Task objective:
Revise the stretch of the listing from its start through the line containing "center [293, 64].", replacing "GUI agent" with "desktop assistant" and leaving everything else unchanged.

[Saved data entries]
######
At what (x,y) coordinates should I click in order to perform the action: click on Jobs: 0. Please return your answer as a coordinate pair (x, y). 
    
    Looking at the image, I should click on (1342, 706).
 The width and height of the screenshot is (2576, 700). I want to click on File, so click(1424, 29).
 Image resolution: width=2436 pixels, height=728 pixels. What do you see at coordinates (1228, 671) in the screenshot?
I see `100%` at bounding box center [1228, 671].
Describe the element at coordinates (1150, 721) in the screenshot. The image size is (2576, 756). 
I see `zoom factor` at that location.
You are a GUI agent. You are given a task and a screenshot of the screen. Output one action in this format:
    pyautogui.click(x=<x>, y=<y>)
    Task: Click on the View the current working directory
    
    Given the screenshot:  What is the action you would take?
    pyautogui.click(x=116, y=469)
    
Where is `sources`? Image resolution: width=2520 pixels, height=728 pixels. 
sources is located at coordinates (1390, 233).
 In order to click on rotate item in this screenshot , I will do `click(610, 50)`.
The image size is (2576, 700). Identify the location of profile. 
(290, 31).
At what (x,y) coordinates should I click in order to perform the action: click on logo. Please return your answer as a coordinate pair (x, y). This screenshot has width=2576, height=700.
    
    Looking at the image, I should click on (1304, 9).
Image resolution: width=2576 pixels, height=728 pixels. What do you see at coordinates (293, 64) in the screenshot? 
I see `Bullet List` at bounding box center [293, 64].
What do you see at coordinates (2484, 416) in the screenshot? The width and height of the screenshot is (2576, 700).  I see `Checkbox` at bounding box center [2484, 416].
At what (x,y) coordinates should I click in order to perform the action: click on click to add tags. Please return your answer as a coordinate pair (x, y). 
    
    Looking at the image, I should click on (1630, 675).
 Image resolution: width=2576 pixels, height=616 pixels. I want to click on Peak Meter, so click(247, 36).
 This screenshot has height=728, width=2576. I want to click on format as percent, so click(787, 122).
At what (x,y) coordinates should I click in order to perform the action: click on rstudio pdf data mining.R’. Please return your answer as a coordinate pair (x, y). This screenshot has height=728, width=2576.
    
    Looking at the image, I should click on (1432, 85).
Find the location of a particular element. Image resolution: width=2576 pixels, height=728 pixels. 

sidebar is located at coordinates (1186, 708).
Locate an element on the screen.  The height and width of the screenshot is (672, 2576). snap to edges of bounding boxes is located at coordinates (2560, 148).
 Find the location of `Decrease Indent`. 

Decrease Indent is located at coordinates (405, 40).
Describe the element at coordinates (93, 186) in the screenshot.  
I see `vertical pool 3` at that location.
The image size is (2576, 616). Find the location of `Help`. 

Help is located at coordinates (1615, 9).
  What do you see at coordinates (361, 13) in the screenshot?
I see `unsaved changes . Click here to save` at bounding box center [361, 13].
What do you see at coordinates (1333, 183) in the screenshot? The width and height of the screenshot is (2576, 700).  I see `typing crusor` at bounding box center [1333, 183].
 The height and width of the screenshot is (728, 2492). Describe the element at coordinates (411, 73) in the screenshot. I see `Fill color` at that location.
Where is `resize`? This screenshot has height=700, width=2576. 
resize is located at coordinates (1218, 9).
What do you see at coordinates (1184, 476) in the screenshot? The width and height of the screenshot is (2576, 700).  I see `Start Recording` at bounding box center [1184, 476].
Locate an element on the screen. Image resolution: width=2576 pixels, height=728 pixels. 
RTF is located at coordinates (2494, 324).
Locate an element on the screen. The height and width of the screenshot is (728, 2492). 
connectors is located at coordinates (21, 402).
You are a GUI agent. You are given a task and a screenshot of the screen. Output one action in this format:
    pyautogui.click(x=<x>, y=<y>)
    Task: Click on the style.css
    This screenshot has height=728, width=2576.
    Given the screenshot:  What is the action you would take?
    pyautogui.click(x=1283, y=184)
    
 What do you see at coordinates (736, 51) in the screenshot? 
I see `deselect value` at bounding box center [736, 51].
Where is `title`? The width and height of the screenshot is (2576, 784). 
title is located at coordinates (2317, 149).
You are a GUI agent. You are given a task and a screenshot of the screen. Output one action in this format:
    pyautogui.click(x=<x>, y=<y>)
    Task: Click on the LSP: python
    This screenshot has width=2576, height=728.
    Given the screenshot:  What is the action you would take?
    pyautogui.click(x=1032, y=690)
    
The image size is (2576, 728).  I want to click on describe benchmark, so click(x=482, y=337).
######
Expected answer:
At what (x,y) coordinates should I click in order to perform the action: click on Jobs: 0. Please return your answer as a coordinate pair (x, y). 
    
    Looking at the image, I should click on (1342, 706).
 The width and height of the screenshot is (2576, 700). I want to click on File, so click(1424, 29).
 Image resolution: width=2436 pixels, height=728 pixels. What do you see at coordinates (1228, 671) in the screenshot?
I see `100%` at bounding box center [1228, 671].
Describe the element at coordinates (1150, 721) in the screenshot. The image size is (2576, 756). 
I see `zoom factor` at that location.
You are a desktop assistant. You are given a task and a screenshot of the screen. Output one action in this format:
    pyautogui.click(x=<x>, y=<y>)
    Task: Click on the View the current working directory
    
    Given the screenshot:  What is the action you would take?
    pyautogui.click(x=116, y=469)
    
Where is `sources`? Image resolution: width=2520 pixels, height=728 pixels. 
sources is located at coordinates (1390, 233).
 In order to click on rotate item in this screenshot , I will do `click(610, 50)`.
The image size is (2576, 700). Identify the location of profile. 
(290, 31).
At what (x,y) coordinates should I click in order to perform the action: click on logo. Please return your answer as a coordinate pair (x, y). This screenshot has width=2576, height=700.
    
    Looking at the image, I should click on (1304, 9).
Image resolution: width=2576 pixels, height=728 pixels. What do you see at coordinates (293, 64) in the screenshot? 
I see `Bullet List` at bounding box center [293, 64].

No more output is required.